What this site is all about

If you are reading this page, congratulations! This HTML page was generated using the data flow tool NiFi. This site does not go into the configuration or 'how to use' guide for NiFi (there are plenty of articles and sites to do that). Rather, its main purpose is to demonstrate and showcase the capability of using NiFi as a solution to your data flow needs. In order to get started exploring the various NiFi flows presented here, you will need to download the guest certificate (updated 8/13/2021) accessible through this site.

  1. Download the guest cert (guest.p12)
  2. Import the cert into your (Chrome) browser and use the following password: guest_nifi
  3. Go to the (secured) NiFi Demo Web Page
  4. Under development: Download the test cert (test.p12)(test_nifi)

Once the cert is successfully installed you will be able to access the NiFi main page as a guest. The cert provides the opportunity to only view the flows. You will not be able to modify any part of the NiFi flows (a few of the flow processors are blocked out completely).

Please view the following video for step by step instructions:

Hardware/Software device configurations

This site is built upon and uses Amazon’s AWS for hosting (using EC2, t2.medium instance type) and database storage (using RDS, db.t2.micro instance type). The minifi instance runs locally on a Raspberry Pi computer. The netflow data type is version v9.

Earthquake Flow

This flow obtains the latest earthquake data from the USGS web site (retrieved once per hour). The xml file containing the quake data is parsed into individual quake ‘events’ (containing location, time, and magnitude). These results are stored into a database. The data is further processed to merge all of the quake results into a single web page for viewing, which can be forwarded via a JMS message for delivery. A sample JMS receiver flow is provided as well.
Additionally, quake events are saved in local folders based upon the magnitude of the quake.

The 24 hour and large quakes data can be viewed via a browser.

Disney World Wait Time Flow

This flow uses a custom (DisneyWaitTimes) written NiFi processor (I wrote it) to query the Disney Web site for attraction wait times for parks located at Disney World.
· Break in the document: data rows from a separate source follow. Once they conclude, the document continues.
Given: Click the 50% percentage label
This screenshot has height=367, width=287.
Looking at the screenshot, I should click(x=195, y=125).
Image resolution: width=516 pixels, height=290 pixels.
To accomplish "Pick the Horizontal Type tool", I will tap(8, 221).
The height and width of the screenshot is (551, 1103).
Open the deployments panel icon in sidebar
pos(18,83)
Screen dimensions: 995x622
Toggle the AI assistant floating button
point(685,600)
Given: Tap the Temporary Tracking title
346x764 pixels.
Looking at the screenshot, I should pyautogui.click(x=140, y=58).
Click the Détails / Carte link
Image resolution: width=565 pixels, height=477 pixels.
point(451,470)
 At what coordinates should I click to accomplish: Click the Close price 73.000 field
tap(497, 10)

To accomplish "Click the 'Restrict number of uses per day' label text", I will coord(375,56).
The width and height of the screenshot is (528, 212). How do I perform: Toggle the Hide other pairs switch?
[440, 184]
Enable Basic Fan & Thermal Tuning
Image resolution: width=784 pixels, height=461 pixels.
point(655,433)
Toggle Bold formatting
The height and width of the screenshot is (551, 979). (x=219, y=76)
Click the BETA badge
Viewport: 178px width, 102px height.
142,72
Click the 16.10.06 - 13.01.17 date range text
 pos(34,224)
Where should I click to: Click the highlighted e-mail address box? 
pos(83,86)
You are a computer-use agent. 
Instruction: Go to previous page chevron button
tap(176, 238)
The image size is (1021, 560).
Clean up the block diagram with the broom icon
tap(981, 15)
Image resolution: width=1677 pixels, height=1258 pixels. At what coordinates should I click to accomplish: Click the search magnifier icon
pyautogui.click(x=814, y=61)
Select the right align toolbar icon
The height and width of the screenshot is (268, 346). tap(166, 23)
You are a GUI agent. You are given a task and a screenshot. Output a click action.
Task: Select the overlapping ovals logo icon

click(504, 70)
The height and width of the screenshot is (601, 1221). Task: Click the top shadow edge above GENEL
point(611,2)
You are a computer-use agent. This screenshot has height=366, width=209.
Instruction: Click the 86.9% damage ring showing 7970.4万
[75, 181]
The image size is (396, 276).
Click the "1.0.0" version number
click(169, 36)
The wait times are queried every 5 minutes between the hours of 9AM to 10PM. The JSON data is parsed into individual attraction ‘events’ (containing attraction name, park Id, and wait time). The results are stored in a database.

The attraction wait time data (generated by NiFi) for the various parks can be viewed via a web browser:

  1. Magic Kingdom
  2. Epcot
  3. Hollywood Studios
  4. Animal Kingdom

Netflow Processing

This flow receives netflow generated network traffic data from a remote site (my basement router) and stores the results in a database. You can view a detailed description of netflow here. The remote site (my basement) has a minifi agent running on a Raspberry Pi to process and forward the compressed JSON formatted netflow traffic (using nfdump). A copy of the minifi flow is provided on the main NiFi graph. Once the compressed netflow data is received, it is decompressed and the individual netflow events parsed for database storage.

The last 24 hour netflow traffic data can be viewed via a browser.

Nextbus locations (SFO area)

This flow utilizes NiFi to get the NextBus. It provides real time bus location information for San Francisco. It was modified to graphically display (using google maps), actual bus locations.

Stock Picker Flow

The Stock Picker flow retrieves several stock prices at various times during the day. Calculations are made regarding the price direction and (if a criterion is met), an email is generated containing the stock of interest. Price quotes are made (Monday-Friday) at the following times:
8:45 AM - Premarket status
9:45 AM - Market open
3:45 PM - Prior to market close
7:45 PM - After market close

Here is a sample email alert:
DUST: Latest price 21.3 at 01/12/2018 16:00:00.482EDT.
Current day price changed by -5.5%.
Stock open price 22.54. Previous close 23.19
Current price changed from previous day close by -8.15%.
Previous day stock price changed by -8.15 %.

Twitter Demo Flow

The Twitter Demo flow tracks the twitter feed of a single user. The 'tweets' about the user and sent from the user are processed and messages extracted and merged into a single result. Tweets about the user are merged into 100 message 'blocks'. They are queued for 12 hours.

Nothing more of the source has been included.